Un cane può cercare di calmare un altro cane mettendosi in posizione di gioco, abbassandosi sulle zampe anteriori in posizione di inchino, mentre nella stessa posizione e saltellando di lato è un invito al gioco. Viene spesso usato quando il nostro amato Fido vuole fare amicizia con un altro cane particolarmente nervoso o suscettibile o in presenza di altri animali dei quali non è sicuro.

Lo splitting (letteralmente DIVIDERE) è spesso usato da maschi e femmine cosiddetti regolatori quando si trovano nelle vicinanze di due cani litigiosi: per dividere ed evitare conflitti con conseguenze gravi, si buttano in mezzo ai due contendenti nel tentativo di calmarli, il che avviene quasi immediatamente. Eventualmente questo comportamento viene ripetuto alcune volte, fino a quando entrambi i rivali non si sono tranquillizzati.

Socchiudere gli occhi, abbassando le palpebre, permette al cane di avere uno sguardo più dolce e calmare chi gli sta di fronte, al fine di fargli capire che non vuole essere minaccioso nei suoi confronti. In questo caso il cane sembra voler tornare allo stadio di cucciolo per comunicare di essere innocuo.

MUOVERSI LENTAMENTE, ANNUSARE INTORNO, CURVARE, AGITARE LA CODA

Quando un cane rallenta i propri movimenti in presenza di un altro cane, vuole trasmettergli un forte effetto pacificante. Lo stesso segnale viene usato in condizioni di stress particolarmente forti. Questa forma di pacificazione è tipica non solo di cani e lupi, ma anche di altri predatori, quali leoni e tigri (oltre ad i gatti domestici).

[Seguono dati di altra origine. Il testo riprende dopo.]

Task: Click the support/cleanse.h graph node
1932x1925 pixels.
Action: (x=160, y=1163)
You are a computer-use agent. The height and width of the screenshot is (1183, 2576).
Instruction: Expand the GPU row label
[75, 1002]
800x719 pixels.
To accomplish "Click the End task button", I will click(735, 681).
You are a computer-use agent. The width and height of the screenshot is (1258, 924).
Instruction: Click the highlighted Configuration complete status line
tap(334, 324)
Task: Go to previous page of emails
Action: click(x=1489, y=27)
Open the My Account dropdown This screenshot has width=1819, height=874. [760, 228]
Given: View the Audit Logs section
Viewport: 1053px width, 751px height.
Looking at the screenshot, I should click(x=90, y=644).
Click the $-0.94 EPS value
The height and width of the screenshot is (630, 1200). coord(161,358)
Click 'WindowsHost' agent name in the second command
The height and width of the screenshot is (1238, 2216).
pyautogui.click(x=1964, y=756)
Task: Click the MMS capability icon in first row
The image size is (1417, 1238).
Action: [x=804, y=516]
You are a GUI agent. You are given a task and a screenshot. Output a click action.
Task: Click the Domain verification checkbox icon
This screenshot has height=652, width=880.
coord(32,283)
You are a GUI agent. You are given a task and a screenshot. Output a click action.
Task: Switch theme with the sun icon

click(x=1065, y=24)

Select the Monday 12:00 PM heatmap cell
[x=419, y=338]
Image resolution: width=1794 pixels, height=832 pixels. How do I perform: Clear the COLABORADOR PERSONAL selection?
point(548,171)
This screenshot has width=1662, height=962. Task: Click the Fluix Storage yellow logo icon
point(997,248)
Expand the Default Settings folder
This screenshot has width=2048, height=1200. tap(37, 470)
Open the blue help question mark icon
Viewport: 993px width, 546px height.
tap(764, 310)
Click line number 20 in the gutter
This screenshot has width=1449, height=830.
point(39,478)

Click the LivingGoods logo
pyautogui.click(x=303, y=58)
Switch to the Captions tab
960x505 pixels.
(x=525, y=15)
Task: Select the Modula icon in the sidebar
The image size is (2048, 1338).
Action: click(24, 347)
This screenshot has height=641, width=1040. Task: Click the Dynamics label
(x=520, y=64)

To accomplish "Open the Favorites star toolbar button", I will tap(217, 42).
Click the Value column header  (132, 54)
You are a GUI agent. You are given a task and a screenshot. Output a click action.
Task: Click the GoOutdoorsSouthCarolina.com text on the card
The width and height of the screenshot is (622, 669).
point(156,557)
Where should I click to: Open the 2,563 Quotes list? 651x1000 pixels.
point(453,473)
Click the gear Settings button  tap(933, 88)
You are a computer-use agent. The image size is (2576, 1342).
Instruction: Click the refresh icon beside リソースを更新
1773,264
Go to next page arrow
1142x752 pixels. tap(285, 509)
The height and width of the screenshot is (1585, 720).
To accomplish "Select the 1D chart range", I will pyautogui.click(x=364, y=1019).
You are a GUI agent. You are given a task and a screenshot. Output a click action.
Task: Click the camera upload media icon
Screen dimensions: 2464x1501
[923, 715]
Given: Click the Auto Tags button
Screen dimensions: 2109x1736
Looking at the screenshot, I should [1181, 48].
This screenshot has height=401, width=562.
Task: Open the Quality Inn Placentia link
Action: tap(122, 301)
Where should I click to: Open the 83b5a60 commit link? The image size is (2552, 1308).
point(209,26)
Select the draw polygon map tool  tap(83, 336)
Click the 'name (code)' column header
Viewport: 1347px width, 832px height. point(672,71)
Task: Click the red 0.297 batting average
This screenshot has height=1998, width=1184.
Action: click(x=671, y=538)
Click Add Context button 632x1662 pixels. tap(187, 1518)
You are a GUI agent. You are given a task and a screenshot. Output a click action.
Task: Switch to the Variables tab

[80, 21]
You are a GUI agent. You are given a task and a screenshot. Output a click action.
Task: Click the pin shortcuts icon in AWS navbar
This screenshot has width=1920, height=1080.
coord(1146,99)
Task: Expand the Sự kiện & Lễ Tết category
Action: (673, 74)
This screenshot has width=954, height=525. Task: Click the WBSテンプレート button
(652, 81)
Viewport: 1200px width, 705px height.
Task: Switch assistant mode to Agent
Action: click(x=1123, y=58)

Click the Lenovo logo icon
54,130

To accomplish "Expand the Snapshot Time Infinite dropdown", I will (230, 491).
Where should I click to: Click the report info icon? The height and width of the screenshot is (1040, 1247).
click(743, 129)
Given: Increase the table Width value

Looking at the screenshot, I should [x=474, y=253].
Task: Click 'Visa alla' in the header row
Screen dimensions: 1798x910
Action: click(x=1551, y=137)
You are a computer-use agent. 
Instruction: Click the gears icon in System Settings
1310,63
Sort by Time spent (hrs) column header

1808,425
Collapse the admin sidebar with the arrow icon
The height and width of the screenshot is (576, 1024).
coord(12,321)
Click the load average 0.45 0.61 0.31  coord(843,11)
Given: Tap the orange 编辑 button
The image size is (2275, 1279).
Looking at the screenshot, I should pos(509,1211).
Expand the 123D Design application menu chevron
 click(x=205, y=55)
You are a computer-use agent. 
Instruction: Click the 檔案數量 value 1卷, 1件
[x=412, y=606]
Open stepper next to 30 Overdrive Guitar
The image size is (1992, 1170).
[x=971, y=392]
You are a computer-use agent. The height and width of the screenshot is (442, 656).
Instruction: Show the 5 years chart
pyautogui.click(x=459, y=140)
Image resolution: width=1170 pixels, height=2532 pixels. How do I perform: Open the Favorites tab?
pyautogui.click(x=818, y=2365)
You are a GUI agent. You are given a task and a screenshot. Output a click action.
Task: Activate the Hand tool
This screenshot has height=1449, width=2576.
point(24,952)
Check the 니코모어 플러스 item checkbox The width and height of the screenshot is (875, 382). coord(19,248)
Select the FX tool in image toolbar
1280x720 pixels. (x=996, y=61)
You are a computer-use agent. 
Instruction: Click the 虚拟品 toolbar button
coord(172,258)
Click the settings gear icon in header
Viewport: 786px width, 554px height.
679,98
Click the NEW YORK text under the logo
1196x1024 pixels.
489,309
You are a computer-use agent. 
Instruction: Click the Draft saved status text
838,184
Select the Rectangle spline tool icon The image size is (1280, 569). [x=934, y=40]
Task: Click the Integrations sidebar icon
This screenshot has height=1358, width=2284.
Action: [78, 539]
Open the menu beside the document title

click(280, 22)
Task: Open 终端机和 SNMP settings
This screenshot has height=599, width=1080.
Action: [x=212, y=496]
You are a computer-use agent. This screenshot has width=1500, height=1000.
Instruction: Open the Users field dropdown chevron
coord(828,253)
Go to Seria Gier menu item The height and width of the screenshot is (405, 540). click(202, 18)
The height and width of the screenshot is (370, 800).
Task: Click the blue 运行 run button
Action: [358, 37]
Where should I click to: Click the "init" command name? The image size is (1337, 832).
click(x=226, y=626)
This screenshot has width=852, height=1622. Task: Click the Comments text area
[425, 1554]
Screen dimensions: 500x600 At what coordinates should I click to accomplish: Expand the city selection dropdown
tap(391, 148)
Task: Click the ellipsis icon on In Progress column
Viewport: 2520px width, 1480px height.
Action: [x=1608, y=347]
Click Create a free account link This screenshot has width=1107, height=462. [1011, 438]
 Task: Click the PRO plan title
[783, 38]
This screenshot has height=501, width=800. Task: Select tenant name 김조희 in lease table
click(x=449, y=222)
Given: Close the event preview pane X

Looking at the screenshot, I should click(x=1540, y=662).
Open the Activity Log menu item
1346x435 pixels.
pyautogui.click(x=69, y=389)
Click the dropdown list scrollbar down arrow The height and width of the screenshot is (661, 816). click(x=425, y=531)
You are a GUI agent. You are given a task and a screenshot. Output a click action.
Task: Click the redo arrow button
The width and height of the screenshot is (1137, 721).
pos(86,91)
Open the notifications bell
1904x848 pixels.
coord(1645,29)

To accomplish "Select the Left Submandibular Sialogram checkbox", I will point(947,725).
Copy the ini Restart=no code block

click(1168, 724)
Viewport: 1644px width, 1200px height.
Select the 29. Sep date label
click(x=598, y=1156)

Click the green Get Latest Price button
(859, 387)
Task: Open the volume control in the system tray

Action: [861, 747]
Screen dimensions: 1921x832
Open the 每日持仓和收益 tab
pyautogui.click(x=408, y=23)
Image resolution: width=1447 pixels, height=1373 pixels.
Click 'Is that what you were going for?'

Un cane che annusa durante una situazione imbarazzante (e non per seguire una qualche pista olfattiva) è un cane che invia un forte segnale di pacificazione. Può succedere che il cane si fermi ad annusare in un punto fisso come se avesse trovato qualcosa di particolarmente interessante; in realtà sta cercando di fare capire al suo avversario che in lui non c’è nulla di pericoloso e che non ha alcuna intenzione di attaccare zizzania.

Curvare durante il percorso e non arrivare direttamente è un altro forte segnale di pacificazione nei confronti di cani che si incontrano durante una passeggiata. Viene usato soprattutto nel caso ci si trovi di fronte a cani particolarmente paurosi o aggressivi.

Agitare la coda non è solo un segnale di contentezza, ma viene usato da cani in condizioni di forte stress, spesso accompagnato dallo stendersi a pancia in su in segno di completa sottomissione.